Il progetto di paesaggio deve saper trasformare senza cancellare ma soprattutto senza ingessare, come troppo spesso viene chiesto dalle amministrazioni locali sulla scia di malintesi reiterati rispetto a ciò che ha valore e ciò che non è detto continui ad averne. Il paesaggio infatti è un organismo vivo e in continua trasformazione.

Lisbona 2012 (ADeco)
Questo ultimo anno ci ha imposto o semplicemente obbligati a riflettere su un nuovo paradigma di trasformazione che non ha a che vedere con l’uso quotidiano dei territori (i cosiddetti “paesaggi ordinari”) ne tantomeno con i paesaggi traumatizzati dalle guerre o dalle devastazioni legate a cause naturali o ancora con le apparentemente ineluttabili omologazioni legate ai paesaggi globalizzati che tanto spaventano ma che stiamo in vario modo e secondo interpretazioni specifiche, nelle varie regioni del mondo, fronteggiando a nostro favore. Quest’anno un virus, da molti definito il nemico invisibile, ci ha riportati ad una dimensione monocellulare della vita e del paesaggio apparentemente non incidendo sull’aspetto dei luoghi che abitiamo e in cui ci relazioniamo o in cui produciamo.

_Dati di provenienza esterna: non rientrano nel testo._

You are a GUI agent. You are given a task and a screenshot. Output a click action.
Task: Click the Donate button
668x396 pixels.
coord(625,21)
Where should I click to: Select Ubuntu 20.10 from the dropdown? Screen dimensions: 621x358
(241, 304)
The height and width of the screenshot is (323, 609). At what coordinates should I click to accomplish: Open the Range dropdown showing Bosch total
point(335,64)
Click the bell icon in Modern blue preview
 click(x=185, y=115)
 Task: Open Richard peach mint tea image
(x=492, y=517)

In realtà l’aver scalfito la nostra corazza fatta di velocità e abitudini “scontate” ha cambiato la nostra capacità di lettura dei luoghi che più direttamente ci rispecchiano (le nostre case in alcuni rari casi i nostri spazi di lavoro) e ci ha costretti a delle domande sullo spazio e il tempo nonché a dare delle risposte non sempre comode o facili da accettare.
Quel processo avviato in Abruzzo dopo il 2009 e basato sulla costruzione di una consapevolezza di comunità e paesaggio culturale condiviso si è prepotentemente impossessato delle nostre vite senza che qualcuno ci guidasse, senza una programmazione, senza che ne fossimo coscienti e ci ha trasformati.

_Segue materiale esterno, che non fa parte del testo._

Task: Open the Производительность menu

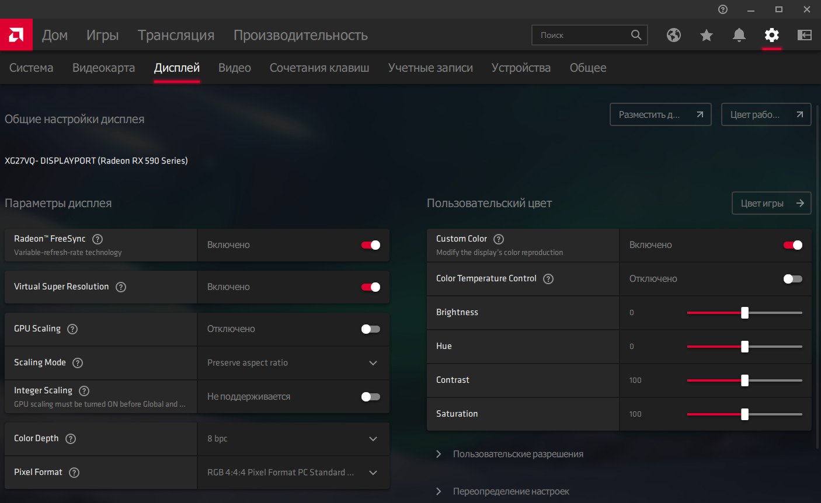Action: (300, 35)
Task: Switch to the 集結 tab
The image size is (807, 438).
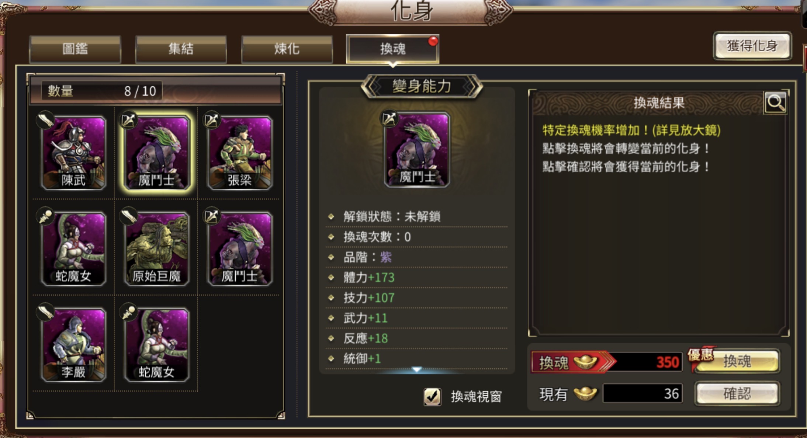Action: [x=181, y=49]
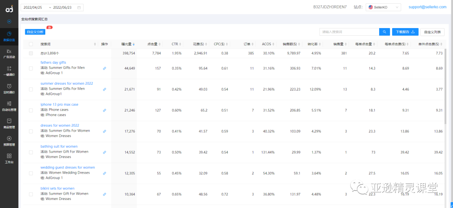Screen dimensions: 453x208
Task: Open the SellerKO site dropdown
Action: (x=383, y=7)
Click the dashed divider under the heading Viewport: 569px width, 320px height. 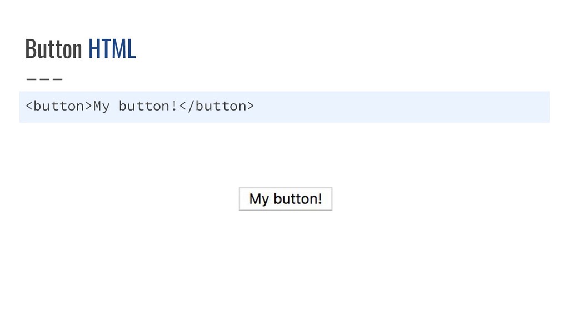(44, 79)
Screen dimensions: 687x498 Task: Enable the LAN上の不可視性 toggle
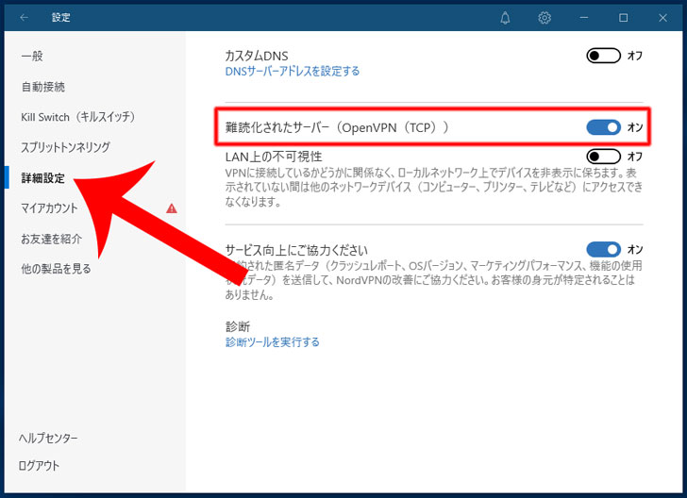coord(603,156)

Il nostro nucleo vitale ha dimostrato le sue idiosincrasie, le persone con cui avevamo legami sono riaffiorate una ad una nella memoria con il loro bagaglio di esperienze in comune con noi, l’incidenza della forma dei luoghi da noi creati spesso in maniera disattenta all’interno delle nostre case ci ha rasserenati o oppressi imponendo scelte di estroflessione o accomodamento migliore delle nostre relazioni interpersonali all’interno delle mura domestiche.
Quest’onda d’urto partita dai nuclei privati si sta espandendo anche fuori dalle nostre case così che città come Siena, ad esempio, si sono inaspettatamente animate senza che qualcuno si opponesse in maniera sterile, all’uso antico della strada per conversare, osservare, mangiare, aspettare che il tempo scorra ma accettandone con sollievo la trasformazione come esorcismo al silenzio e alla solitudine vissuta nei mesi passati.
Anche le campagne vicino alle periferie sono state riscoperte come nuovi parchi urbani destrutturati, da percorrere con rispetto delle produzioni in atto applicando un impegno specifico di conoscenza per un mondo non sempre parte integrante delle nostre giornate se non nel migliore dei casi come sfondo fuori dal finestrino dell’auto.
Se questa trasformazione di matrice nuova e “invisibile”, possa determinare cambiamenti strutturati nelle nostre abitudini e nella nostra modalità d’uso e occupazione dello spazio pubblico è ancora da vedere, certo è che ha stiracchiato, spiegazzato e ricomposto in una nuova struttura il paesaggio culturale delle nostre vite, delle nostre case, delle nostre città e campagne.